We have under a decade to change the way we produce food and use natural resources if we are to feed a growing global population by 2030 while avoiding catastrophic degradation of the environment.
A new approach can turn this challenge into an opportunity by placing food, land use, and natural ecosystems at the centre of efforts to realise the Sustainable Development Goals and the Paris Agreement on climate change.
By 2030, based on our respective capabilities and circumstances, we commit to doing our part to transform how we produce and consume food, steward our land, and use our natural resources.
We will do this in a way which enhances resilient livelihoods and creates jobs in the rural economy; encourages sustainable food production; promotes good stewardship of land, forests, oceans, and the protection and restoration of critical ecosystems; and rewards people for the actions they take to protect the environment.
We will put in place policies, regulations, plans, and incentives, which:
- Support farming, fishing, livestock-keeping, and indigenous communities to adapt; and realise the potential of good stewardship of land, oceans, and natural resources to build resilience and mitigate climate change;
- Provide sustainable, healthy and affordable food for all people, through culturally-appropriate food systems;
- Halve global food loss and waste from 2019 levels;
- Recognise the full value of natural capital to human health and wellbeing;
- Halt the degradation of critical ecosystems and loss of biodiversity;
- Deliver up to a third of the required reduction in global carbon emissions;
- Mobilise significant public and private finance in support of our vision.
This will support the Call for Action: Raising Ambition on Climate Adaptation and Resilience and Nature-Based Solutions for Climate Manifesto, set out at the 2019 UN Climate Action Summit.
Governments, international organisations, companies, investors, civil society organisations, and local and indigenous communities must deepen collaboration to realise this vision by:
Developing aspirational, long-term targets and pathways to align food production, national dietary guidelines, agriculture and land use, forests and water with sustainable development and climate goals. These should cover domestically produced sustainable and healthy food, as well as the impact of imports, foreign aid, and investments.

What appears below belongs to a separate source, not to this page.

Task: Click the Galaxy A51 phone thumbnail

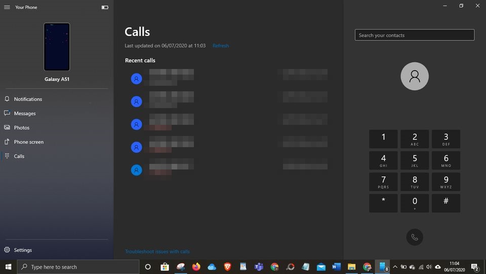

Strengthening land use planning and governance to manage competition and trade-offs across different land uses, support indigenous and community land tenure, and deliver national economic, social, rights, health, and environmental goals which enhance long-term resilience of economies, communities, and ecosystems.
Implementing policy, fiscal, and regulatory reform to enable and accelerate the transition to resilient and sustainable food and land use. This includes fully valuing and pricing natural capital, repurposing agricultural subsidies, and social assistance to guarantee access to affordable and nutritious food for lower income groups.
Prioritising greater investment in insurance, innovation, and agricultural research and development to help local and indigenous communities and vulnerable populations build resilience. Capital and knowledge, including indigenous people’s traditional knowledge, must be mobilised in support of this goal.
Embedding a strong focus on job creation, equity, and social justice within the transition to sustainable food systems, just land use, and the provision of sustainable and healthy diets.